**REQUIREMENTS**
Rewrite the rows starting at the line that contains "Viewport: 935px width, 508px height." and ending at the line that contains "The height and width of the screenshot is (782, 1568).", with "Auto Scroll" changed to "Auto Refresh" and nothing else altered.

[Word and element locating data]

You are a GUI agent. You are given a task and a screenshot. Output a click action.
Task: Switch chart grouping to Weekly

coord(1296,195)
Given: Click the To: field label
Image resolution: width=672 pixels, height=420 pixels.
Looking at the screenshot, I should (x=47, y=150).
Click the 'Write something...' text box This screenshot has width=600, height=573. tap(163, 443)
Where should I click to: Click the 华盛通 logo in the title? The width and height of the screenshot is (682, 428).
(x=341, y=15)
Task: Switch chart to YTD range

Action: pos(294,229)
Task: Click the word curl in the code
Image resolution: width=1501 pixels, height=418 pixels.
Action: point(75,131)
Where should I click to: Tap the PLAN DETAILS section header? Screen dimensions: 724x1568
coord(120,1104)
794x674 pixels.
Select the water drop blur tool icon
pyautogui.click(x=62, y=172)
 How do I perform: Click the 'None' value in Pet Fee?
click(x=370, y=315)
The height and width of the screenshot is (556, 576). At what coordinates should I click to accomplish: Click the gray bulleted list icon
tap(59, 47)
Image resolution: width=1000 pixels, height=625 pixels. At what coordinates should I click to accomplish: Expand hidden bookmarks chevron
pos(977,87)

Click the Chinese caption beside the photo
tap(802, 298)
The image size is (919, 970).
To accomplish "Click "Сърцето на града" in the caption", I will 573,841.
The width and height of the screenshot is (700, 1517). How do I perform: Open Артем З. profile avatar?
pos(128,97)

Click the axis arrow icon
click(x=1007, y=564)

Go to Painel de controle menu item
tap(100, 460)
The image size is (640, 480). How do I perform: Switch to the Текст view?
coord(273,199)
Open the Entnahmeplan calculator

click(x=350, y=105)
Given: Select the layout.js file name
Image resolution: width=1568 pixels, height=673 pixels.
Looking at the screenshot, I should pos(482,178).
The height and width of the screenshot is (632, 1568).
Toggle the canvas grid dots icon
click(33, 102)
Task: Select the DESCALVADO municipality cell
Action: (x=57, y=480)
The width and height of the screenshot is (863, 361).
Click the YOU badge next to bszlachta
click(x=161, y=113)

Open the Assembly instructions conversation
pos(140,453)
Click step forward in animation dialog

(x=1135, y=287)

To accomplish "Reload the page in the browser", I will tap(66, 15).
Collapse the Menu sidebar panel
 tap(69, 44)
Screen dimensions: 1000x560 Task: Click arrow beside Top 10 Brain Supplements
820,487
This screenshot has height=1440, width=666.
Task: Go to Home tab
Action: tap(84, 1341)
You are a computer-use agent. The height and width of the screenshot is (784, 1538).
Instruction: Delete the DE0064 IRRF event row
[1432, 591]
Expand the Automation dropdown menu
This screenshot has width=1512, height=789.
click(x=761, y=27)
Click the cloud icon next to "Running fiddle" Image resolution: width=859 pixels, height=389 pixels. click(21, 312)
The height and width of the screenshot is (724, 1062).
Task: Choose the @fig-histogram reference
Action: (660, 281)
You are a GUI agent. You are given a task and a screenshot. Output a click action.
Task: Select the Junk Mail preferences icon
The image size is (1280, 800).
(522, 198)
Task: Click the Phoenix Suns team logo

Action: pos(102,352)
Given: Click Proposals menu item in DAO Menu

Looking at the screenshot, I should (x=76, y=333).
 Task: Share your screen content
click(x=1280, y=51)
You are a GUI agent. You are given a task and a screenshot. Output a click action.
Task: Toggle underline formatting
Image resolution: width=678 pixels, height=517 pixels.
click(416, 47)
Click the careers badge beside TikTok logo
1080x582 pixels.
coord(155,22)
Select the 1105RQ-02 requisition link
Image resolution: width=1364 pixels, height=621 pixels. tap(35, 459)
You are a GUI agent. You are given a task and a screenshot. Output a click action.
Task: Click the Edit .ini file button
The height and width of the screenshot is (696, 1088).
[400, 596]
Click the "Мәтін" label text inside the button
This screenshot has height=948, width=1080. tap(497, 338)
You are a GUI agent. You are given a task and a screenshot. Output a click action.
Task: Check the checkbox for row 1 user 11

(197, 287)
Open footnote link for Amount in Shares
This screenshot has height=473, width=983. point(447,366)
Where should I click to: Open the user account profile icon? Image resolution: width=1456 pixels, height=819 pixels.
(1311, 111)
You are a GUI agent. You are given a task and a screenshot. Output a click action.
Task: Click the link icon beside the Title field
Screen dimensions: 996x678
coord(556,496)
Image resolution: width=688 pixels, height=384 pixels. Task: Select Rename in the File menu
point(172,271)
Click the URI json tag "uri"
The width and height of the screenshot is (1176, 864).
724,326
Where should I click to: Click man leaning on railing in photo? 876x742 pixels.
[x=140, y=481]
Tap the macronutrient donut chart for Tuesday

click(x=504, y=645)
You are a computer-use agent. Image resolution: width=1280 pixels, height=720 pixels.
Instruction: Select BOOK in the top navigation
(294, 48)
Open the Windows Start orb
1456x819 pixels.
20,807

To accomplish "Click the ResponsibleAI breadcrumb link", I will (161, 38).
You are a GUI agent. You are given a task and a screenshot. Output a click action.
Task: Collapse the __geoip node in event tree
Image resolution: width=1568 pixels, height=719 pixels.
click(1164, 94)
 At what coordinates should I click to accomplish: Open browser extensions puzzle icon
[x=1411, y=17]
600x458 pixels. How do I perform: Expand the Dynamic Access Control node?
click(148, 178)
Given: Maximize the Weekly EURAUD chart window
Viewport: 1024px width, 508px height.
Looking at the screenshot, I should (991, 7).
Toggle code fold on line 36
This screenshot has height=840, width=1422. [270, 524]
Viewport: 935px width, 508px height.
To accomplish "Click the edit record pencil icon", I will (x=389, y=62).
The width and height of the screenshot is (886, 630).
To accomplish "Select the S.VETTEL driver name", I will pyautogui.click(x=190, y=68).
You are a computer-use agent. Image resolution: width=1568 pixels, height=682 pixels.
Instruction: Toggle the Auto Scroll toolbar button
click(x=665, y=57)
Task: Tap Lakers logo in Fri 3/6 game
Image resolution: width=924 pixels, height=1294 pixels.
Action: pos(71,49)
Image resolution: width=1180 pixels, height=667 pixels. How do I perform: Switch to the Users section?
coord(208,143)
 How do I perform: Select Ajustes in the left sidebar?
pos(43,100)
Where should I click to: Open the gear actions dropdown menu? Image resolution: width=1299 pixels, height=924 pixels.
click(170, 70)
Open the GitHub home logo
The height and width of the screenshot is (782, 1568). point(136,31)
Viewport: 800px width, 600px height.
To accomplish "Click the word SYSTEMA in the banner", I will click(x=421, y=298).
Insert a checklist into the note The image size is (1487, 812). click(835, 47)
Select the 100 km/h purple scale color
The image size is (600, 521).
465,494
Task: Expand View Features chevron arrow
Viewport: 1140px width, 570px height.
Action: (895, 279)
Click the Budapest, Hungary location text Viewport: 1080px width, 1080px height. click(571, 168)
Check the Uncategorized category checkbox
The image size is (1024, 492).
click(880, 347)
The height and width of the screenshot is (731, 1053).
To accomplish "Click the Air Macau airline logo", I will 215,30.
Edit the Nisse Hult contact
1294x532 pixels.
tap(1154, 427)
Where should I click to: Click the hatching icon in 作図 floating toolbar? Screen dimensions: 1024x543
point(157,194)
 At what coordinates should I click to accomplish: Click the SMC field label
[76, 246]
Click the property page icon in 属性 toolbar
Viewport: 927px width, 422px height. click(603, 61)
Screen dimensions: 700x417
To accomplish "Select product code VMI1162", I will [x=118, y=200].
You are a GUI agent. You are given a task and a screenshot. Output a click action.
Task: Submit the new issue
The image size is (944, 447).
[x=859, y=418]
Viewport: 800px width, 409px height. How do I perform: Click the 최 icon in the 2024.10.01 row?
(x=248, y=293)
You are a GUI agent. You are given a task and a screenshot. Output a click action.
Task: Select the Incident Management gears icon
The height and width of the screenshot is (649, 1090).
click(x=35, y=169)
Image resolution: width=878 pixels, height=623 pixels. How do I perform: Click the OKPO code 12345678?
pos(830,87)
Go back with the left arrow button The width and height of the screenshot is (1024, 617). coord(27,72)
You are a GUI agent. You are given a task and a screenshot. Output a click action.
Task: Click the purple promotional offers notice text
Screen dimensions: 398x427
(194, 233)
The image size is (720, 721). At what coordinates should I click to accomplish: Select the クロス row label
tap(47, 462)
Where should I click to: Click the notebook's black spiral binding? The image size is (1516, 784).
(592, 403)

**WRITTEN SOLUTION**
Viewport: 935px width, 508px height.
To accomplish "Click the edit record pencil icon", I will (x=389, y=62).
The width and height of the screenshot is (886, 630).
To accomplish "Select the S.VETTEL driver name", I will pyautogui.click(x=190, y=68).
You are a computer-use agent. Image resolution: width=1568 pixels, height=682 pixels.
Instruction: Toggle the Auto Refresh toolbar button
click(x=665, y=57)
Task: Tap Lakers logo in Fri 3/6 game
Image resolution: width=924 pixels, height=1294 pixels.
Action: pos(71,49)
Image resolution: width=1180 pixels, height=667 pixels. How do I perform: Switch to the Users section?
coord(208,143)
 How do I perform: Select Ajustes in the left sidebar?
pos(43,100)
Where should I click to: Open the gear actions dropdown menu? Image resolution: width=1299 pixels, height=924 pixels.
click(170, 70)
Open the GitHub home logo
The height and width of the screenshot is (782, 1568). point(136,31)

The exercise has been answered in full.